The base metal prices on the London Metal Exchange (LME) closed lower on Friday.
The base metals prices fell after U.S. payrolls expanded more than what had forecasted in November, bolstering the case for the Federal Reserve to raise interest rates that may slow economic growth and curb metal demand.
Paul Ashworth, chief U.S. economist of Capital Economics, said the massive 321,000 gain in non-farm payrolls in November, together with the 44,000 upward revision to the two preceding months, bolsters the view that the Fed will begin to hike interest rates as early as March next year.
The U.S. dollar climbed as the positive data from the U.S.. The strengthening U.S. dollars weigh on base metals prices which are dollar-denominated.
The three-month unofficial copper price increased 1 U.S. dollar, or 0.02 percent, to 6,447 U.S. dollars per tonne.
The three-month unofficial aluminium price lost 11 U.S. dollars, or 0.55 percent, to 1,979.5 U.S. dollars a tonne.

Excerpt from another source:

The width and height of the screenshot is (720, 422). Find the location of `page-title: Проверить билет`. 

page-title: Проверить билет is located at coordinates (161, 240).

The three-month unofficial lead price lost 3 U.S. dollars, or 0.15 percent, to 2,033 U.S. dollars a tonne.
Besides, the three-month unofficial zinc price lost 2.5 U.S. dollars, or 0.11 percent, to 2,239 U.S. dollars a tonne.
The three-month unofficial nickel price lost 112.5 U.S. dollars, or 0.66 percent, to 16,962.5 U.S. dollars a tonne.
The three-month unofficial tin price lost 162.5 U.S. dollars, or 0.80 percent, to 20,237.5 U.S. dollars a tonne.